February 10th, 2014 by Sies, H.

Hydrogen peroxide, the non-radical two-electron reduction product of oxygen, is a normal aerobic metabolite occurring at about 10 nM intracellular concentration. In liver, it is produced at 50 nmol per min per gram of tissue, which is about 2 % of total oxygen uptake at steady-state. Metabolically generated H2O2 emerged from recent research as central hub in redox signalling and oxidative stress. Upon generation by major sources, the NADPH oxidases or Complex III of the mitochondrial respiratory chain, H2O2 is under sophisticated fine-control of peroxiredoxins and glutathione peroxidases with their back-up systems as well as by catalase.
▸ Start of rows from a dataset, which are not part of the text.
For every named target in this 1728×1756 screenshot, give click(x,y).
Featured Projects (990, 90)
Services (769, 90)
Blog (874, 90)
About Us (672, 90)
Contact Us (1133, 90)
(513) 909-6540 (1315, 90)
Of note, H2O2 is second messenger in insulin signalling and in several growth factor-induced signalling cascades. H2O2 transport across membranes is facilitated by aquaporins, denoted as peroxiporins. Specialized protein cysteines operate as redox switches using H2O2 as thiol oxidant, making this reactive oxygen species essential for poising the setpoint of the redox proteome. Major processes including proliferation, differentiation, tissue repair, inflammation, circadian rhythm and aging use this low-molecular-weight oxygen metabolite as signalling compound.